Author's Notes: Just a drabble, a fantasy about the origins of Rooster Cogburn, our favorite drunken, grizzly bounty hunter.


Yes, little Sister.

He didn't remember much from his early days. Laughter, screaming, vibrating music, the air so thick with smoke and alcohol a body could barely breathe. For some forsaken reason he was always on the ground, always jerking his hands out of the way of sharp high heels and dirt covered boots as they stomped across the boarded floor. He remembered getting rusty nails and shards from broken glasses stuck in his knees and palms, leaving little red spots across the saloon floor.

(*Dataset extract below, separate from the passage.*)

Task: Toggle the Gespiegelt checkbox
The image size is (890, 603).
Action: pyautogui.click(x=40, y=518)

He always got food off the floor, or the tables, or the icebox if he could find it. Never was hit or nothing, just never got noticed. He was like the strays, the mean looking dogs that liked to poke their muzzles in and stare hungrily at everything, drawing their teeth up in an unwelcoming snarl when folks dared to be kind to them. He sorta remembered staring back at them, wondering why their eyes were so familiar.

Things changed big time when he was about seven or eight…or six, he didn't remember very well. Most everything from those days was fuzzy, specially after he took to drinking.

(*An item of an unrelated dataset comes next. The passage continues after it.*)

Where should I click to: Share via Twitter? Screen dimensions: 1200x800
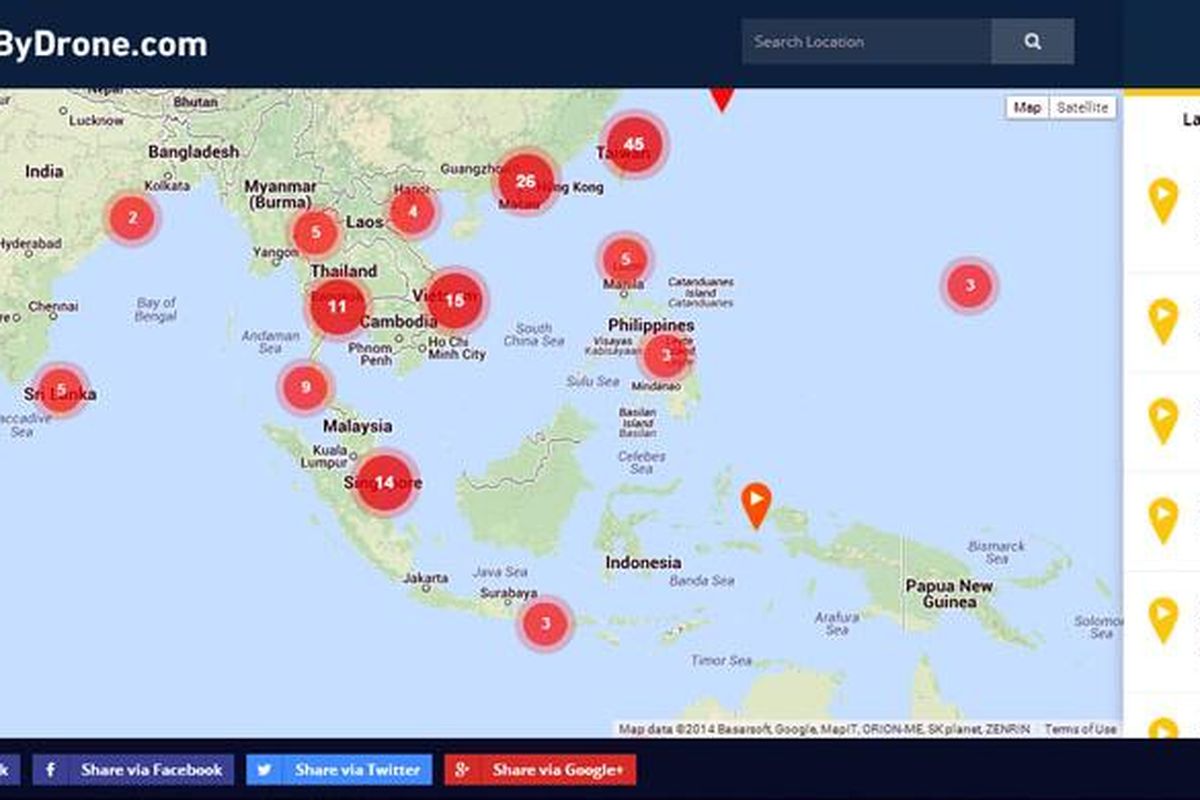[x=340, y=770]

But he can still see a big, ugly man blowing the brains out of a makeup painted, sharp-mouthed woman as she's screaming at him. Then the feller turned the barrell on his own face and pulled the trigger…that was even scarier than the first time. He remembered a short, small strip of a boy; ugly like the man and quick like the woman, sitting under the dusty, splintered table. His bony arms were white as flour where the thick layer of dirt didn't make him look tan as an Indian. He was wrapped all around the table leg like some rattler, his elbows poking sharply out of the tattered sleeves of a man's shirt that was big enough to be his nightie.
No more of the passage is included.